Although the title is very misleading, the content is genuine. The source claims that the article is shared 1.1K times on social media. As we all know, when we come across such articles on social media, we do not have time to go through the whole article but rely mostly on the headline. In this scenario, since the body is genuine but the title is not, I decided to label them individually.

Result: Genuine news but check the Title.

The above story is genuine and from the right wing media, we can also see that Fox news has many articles similar to this story.

2. When dicey sources publishes real news which is unorthodox.

When we stumble on news articles which are not visible in mainstream media and are also unorthodox, we usually ignore them taking them to be fake or hoax. But sometimes these stories are genuine news. These stories though published by the main stream media are not in focus because Donald Trump makes breaking news every day!

Result: Genuine news and correct title

Such articles should not be assumed to be fake news. This problem can be avoided using this algorithm as it tags them as genuine news.

3. Articles from the new players in the industry

When news players like Vice News (launched in December 2013), publishes some news article, we are not very sure of the genuineness of the article. For example,

But when we run the algorithm for this article, we find that this is indeed true.

Result: Genuine news and correct title

Hence slowly this can enable user to build their trust in such news sources.

4. Very recent news story

In case of a very recent news event, the algorithm tries to gather more proof as time passes. For example: On 8th March 2018, 21:12 PM CET, Trump turns the spotlight on violent video games, as reported by CBS and Reuters. But nothing was reported by most of the other reliable sources.

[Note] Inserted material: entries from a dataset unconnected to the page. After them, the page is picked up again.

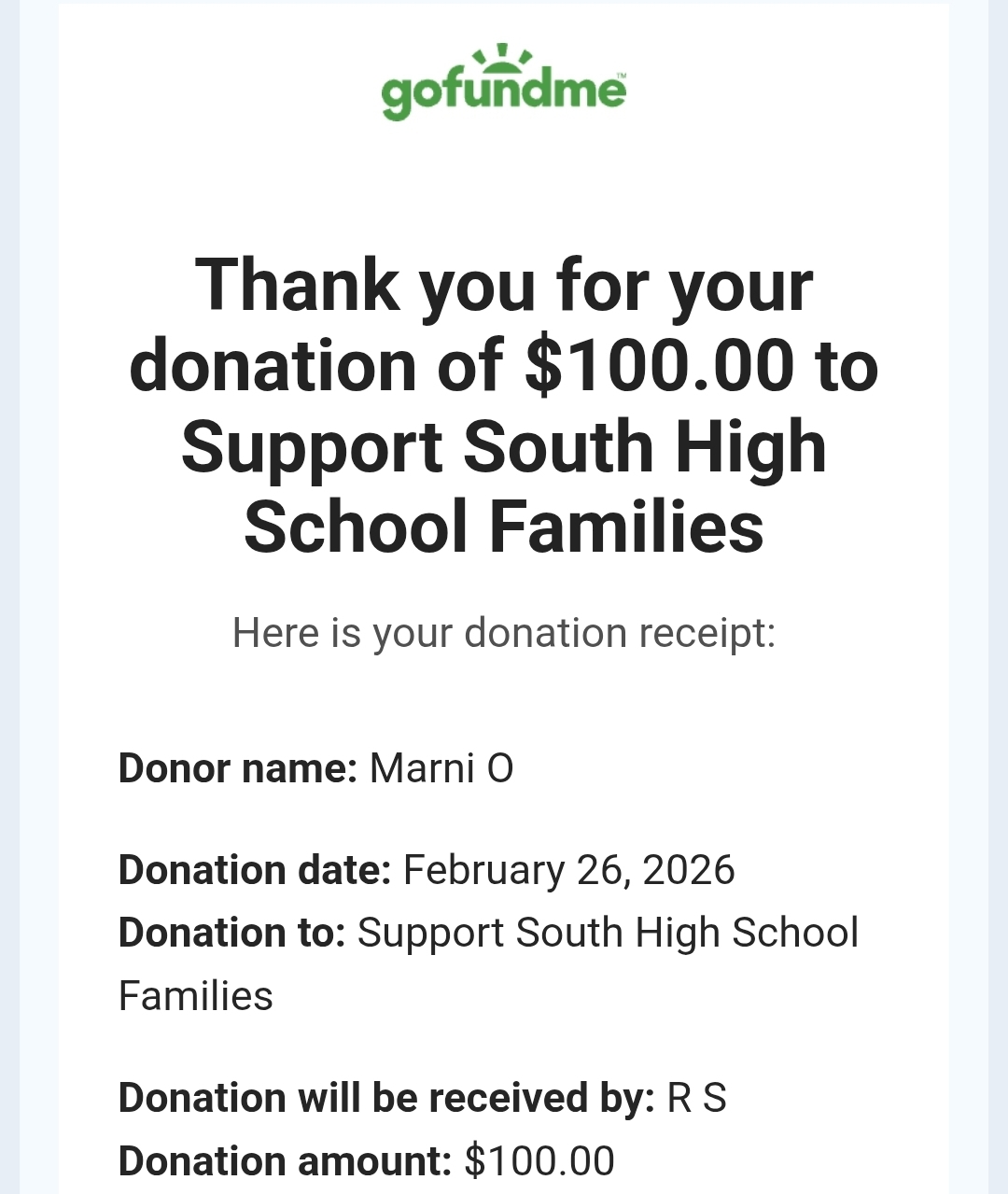Click the "Donor name:" label
The width and height of the screenshot is (1008, 1194).
pyautogui.click(x=238, y=768)

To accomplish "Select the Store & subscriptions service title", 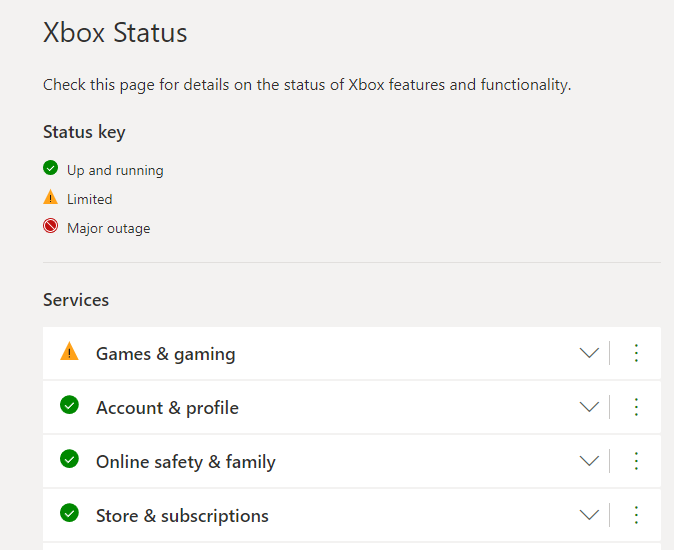I will pyautogui.click(x=182, y=516).
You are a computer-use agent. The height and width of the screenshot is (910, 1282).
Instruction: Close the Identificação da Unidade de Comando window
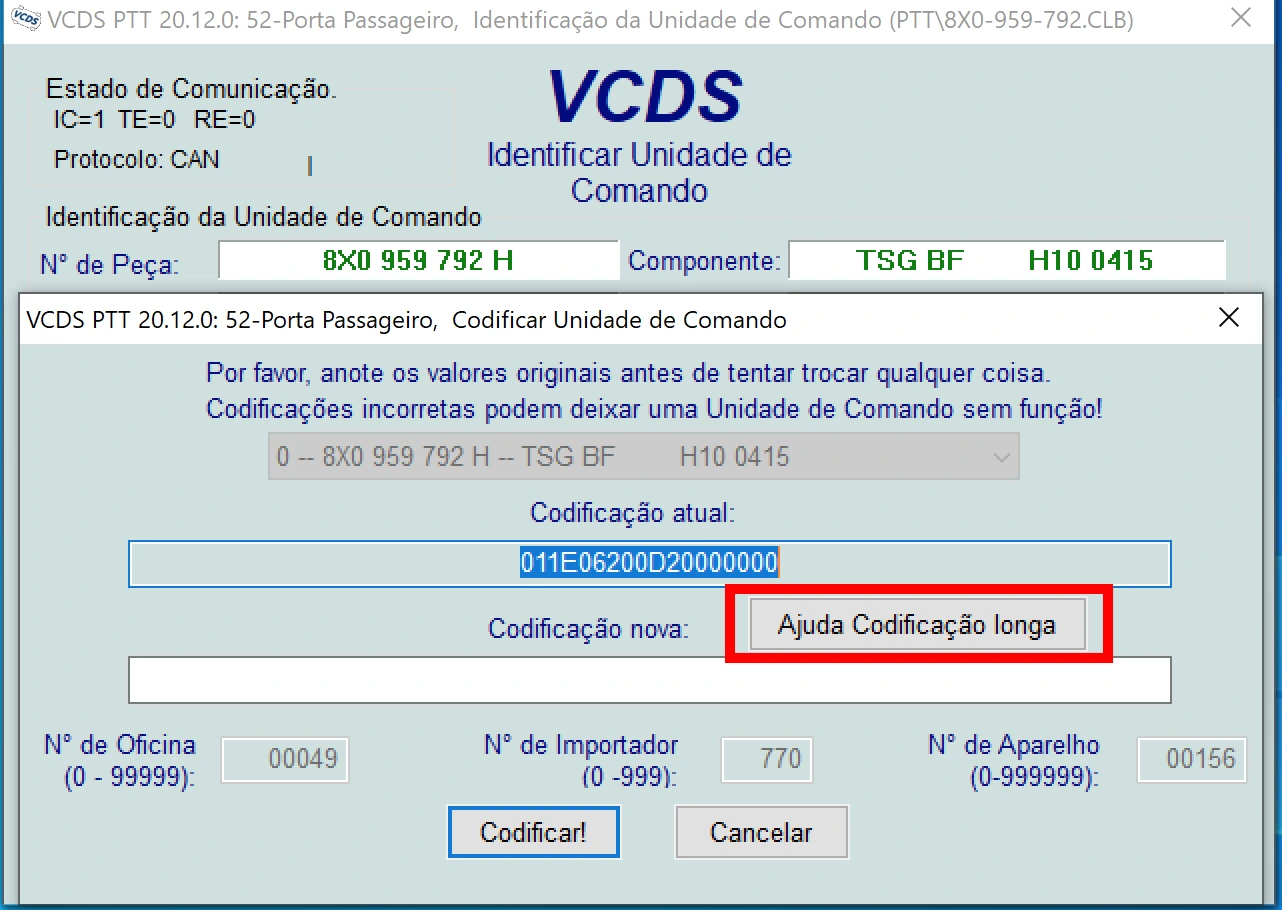click(1240, 20)
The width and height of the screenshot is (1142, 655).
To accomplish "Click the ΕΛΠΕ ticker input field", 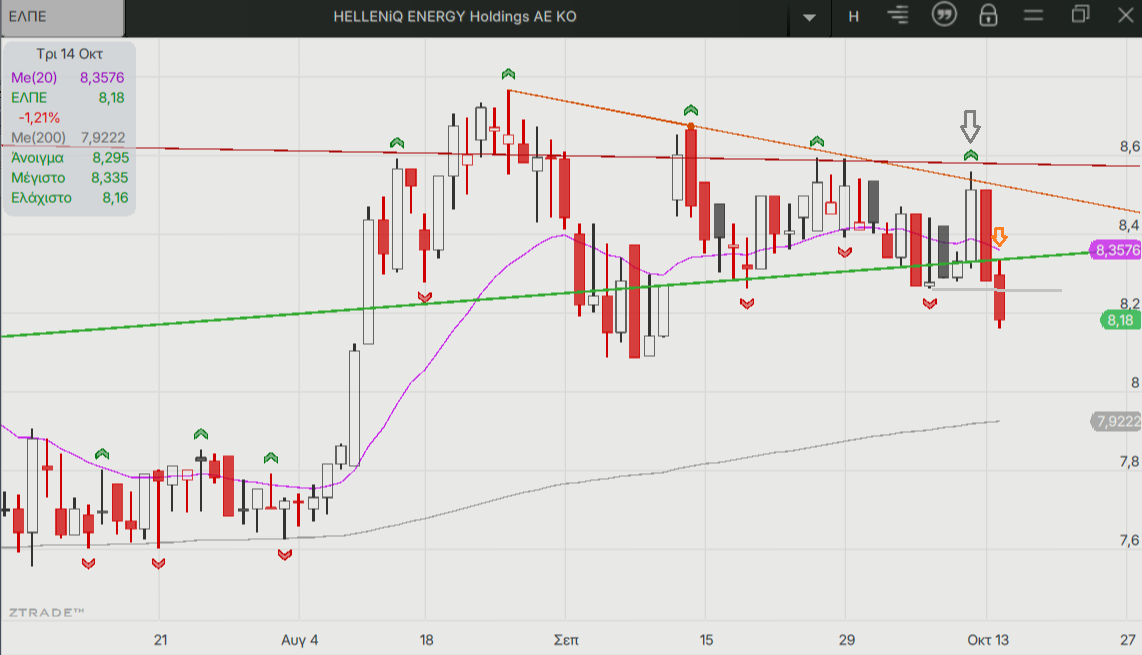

In such cases, when tested after some time, we can see that during the interval nearly all other sources reported similar stories.

Result: Genuine news and correct title but need more proof (8th March, 21:12 CET)
Result: Genuine news and correct title (9th March, 0:17 CET )

5. Most hyped news

One of the most famous fake news article was published by WTOE 5 News. The article claimed that Pope Francis had broken with tradition and unequivocally endorsed Donald Trump for President of the United States. This turns out to be FAKE.

So when dailybeast published that Pope Francis said that Trump is not a Christian, it is very natural to be skeptical about the article.

Result: Genuine news and correct title

Again, using this algorithm we can avoid prior bias for news articles.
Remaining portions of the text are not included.